How to make use of fresh spring rhubarb as the seasons change
Jonathan Gregson
It may come as a surprise to some, but rhubarb is actually a vegetable, technically speaking. Or rather it used to be, back in the day. And then in 1947 the US Customs & Excise reclassified it as a fruit. On what grounds I’m none too sure, but such are the ways of the US Customs Service.
Is rhubarb a vegetable? Or is it a fruit? Do I give a damn? Do I give a hoot? Whatever the botanical orthodoxy, it’s difficult to see rhubarb as anything other than a fruit now. The flavour, clean, sharp and lip-puckeringly acid, shouts ‘Fruit!’ at the top of its voice. And the colour, too, a kind of iridescent Day-Glo pink-to-red I has more in common with fruit than the vegetable world. Of course, you use it with mackerel or John Dory, and it makes a lively dance partner with pork in various shapes; but it’s always a sauce, not as a vegetable in its own right.
Not that it matters. I love rhubarb for its own sake.

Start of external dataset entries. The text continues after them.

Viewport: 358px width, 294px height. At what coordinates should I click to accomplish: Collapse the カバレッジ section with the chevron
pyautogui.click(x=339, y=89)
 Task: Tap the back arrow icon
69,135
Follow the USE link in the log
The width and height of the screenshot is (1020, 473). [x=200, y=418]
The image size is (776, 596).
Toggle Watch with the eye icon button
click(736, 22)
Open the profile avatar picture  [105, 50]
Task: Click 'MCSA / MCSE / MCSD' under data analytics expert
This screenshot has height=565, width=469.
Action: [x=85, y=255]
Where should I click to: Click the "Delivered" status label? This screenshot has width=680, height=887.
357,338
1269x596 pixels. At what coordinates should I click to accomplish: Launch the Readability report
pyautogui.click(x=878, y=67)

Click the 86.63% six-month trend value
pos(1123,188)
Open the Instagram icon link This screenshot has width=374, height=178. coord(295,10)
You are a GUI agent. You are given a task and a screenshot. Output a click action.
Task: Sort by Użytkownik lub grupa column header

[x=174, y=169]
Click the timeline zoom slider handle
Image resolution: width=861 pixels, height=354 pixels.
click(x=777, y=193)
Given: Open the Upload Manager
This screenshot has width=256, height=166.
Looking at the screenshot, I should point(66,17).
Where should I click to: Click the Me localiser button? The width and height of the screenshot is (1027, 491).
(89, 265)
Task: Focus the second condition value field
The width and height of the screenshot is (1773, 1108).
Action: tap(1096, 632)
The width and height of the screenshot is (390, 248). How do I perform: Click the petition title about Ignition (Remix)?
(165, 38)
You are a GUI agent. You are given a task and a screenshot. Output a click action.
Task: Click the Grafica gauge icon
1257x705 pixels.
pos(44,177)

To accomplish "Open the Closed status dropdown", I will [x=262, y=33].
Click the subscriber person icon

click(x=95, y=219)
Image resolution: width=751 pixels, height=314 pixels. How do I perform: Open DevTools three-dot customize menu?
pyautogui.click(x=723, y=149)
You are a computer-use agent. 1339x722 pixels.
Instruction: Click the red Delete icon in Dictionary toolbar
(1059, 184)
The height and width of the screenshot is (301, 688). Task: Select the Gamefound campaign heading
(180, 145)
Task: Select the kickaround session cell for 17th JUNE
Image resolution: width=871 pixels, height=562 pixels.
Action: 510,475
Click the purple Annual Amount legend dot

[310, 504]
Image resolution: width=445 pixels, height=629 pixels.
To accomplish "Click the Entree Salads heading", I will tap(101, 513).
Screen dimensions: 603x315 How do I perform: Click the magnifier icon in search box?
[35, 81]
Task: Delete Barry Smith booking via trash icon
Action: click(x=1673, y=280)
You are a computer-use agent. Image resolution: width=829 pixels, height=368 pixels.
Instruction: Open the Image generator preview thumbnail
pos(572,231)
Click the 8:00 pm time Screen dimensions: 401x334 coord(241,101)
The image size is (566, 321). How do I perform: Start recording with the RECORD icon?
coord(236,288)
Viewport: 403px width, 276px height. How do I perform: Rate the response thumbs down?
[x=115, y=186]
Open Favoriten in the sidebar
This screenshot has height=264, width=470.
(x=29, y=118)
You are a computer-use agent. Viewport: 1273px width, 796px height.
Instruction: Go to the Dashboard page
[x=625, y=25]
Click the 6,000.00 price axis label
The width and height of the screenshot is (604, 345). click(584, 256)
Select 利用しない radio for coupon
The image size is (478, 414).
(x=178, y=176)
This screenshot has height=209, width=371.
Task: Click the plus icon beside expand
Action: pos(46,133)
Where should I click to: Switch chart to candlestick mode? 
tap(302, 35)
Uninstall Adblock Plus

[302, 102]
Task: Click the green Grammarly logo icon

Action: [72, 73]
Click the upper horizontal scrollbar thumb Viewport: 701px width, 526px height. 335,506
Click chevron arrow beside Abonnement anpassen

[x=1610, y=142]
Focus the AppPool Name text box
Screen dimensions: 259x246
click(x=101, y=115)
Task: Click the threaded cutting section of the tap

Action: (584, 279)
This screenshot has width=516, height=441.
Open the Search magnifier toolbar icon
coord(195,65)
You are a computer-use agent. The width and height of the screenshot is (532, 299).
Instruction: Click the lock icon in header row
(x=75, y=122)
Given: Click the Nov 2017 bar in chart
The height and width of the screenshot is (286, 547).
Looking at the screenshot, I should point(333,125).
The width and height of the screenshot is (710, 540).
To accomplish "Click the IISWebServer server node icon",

It is the harbinger of the new season, and like sorrel, that other, sharp-flavoured, heart-warming early developer in the veg patch, holds the promise of delights to come. It’s also the most uncomplaining of fruits/vegetables. You plant a crown or set (rhubarb varieties have such delightful names – Timperley Early, Fulton’s Strawberry Surprise, Hawke’s Champagne, and Glaskin’s Perpetual – many honouring rhubarb heroes of former times) in autumn or spring; feed it properly with well-rotted compost; and sooner or later up pop the distinctive stalks under their protective cloche, year after year. If only all the inhabitants of my veg plot were so little trouble and so dependably productive. Then it’s just a matter of twisting off a few stalks, slicing off their leaves, which are poisonous, a quick rinse to get rid of any earth and they’re ready for transformation.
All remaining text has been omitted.